Take the line that contains "Open the ALUMNI menu" and every line below it to the end of the entries, and give them again exactly, leaving out any pictures.

-.-.-

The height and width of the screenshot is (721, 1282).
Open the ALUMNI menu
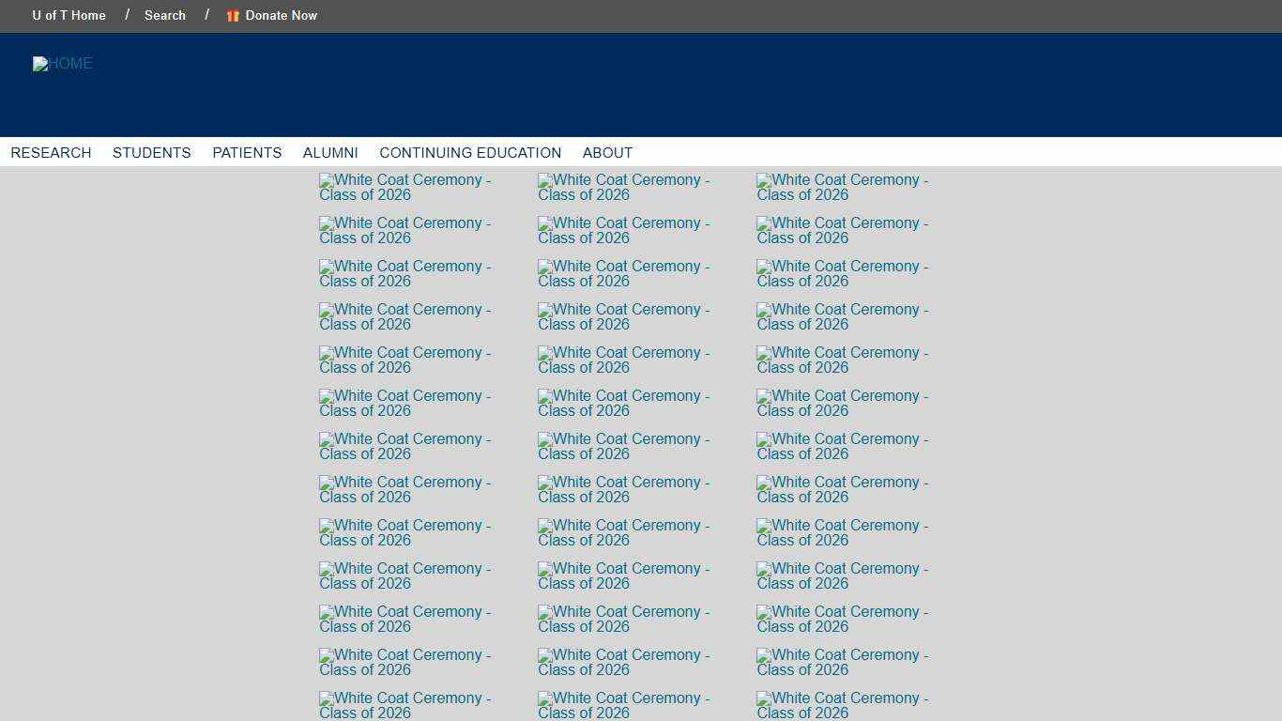pos(330,153)
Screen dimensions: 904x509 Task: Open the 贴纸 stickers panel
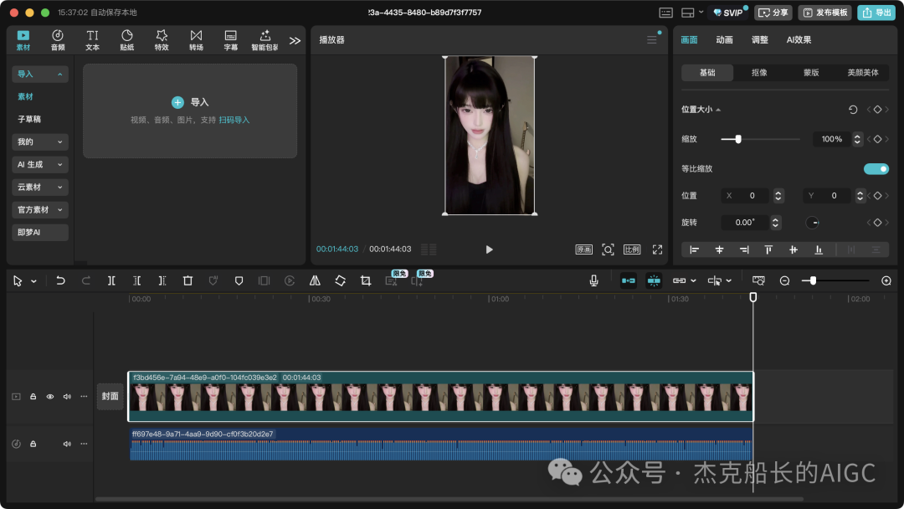pyautogui.click(x=126, y=39)
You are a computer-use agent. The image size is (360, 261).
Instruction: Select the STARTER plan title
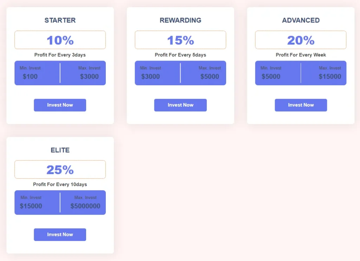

-.-.-

Your response:
Open the ALUMNI menu
pos(330,153)
Screen dimensions: 904x509 Task: Open the 贴纸 stickers panel
pyautogui.click(x=126, y=39)
You are a computer-use agent. The image size is (360, 261).
Instruction: Select the STARTER plan title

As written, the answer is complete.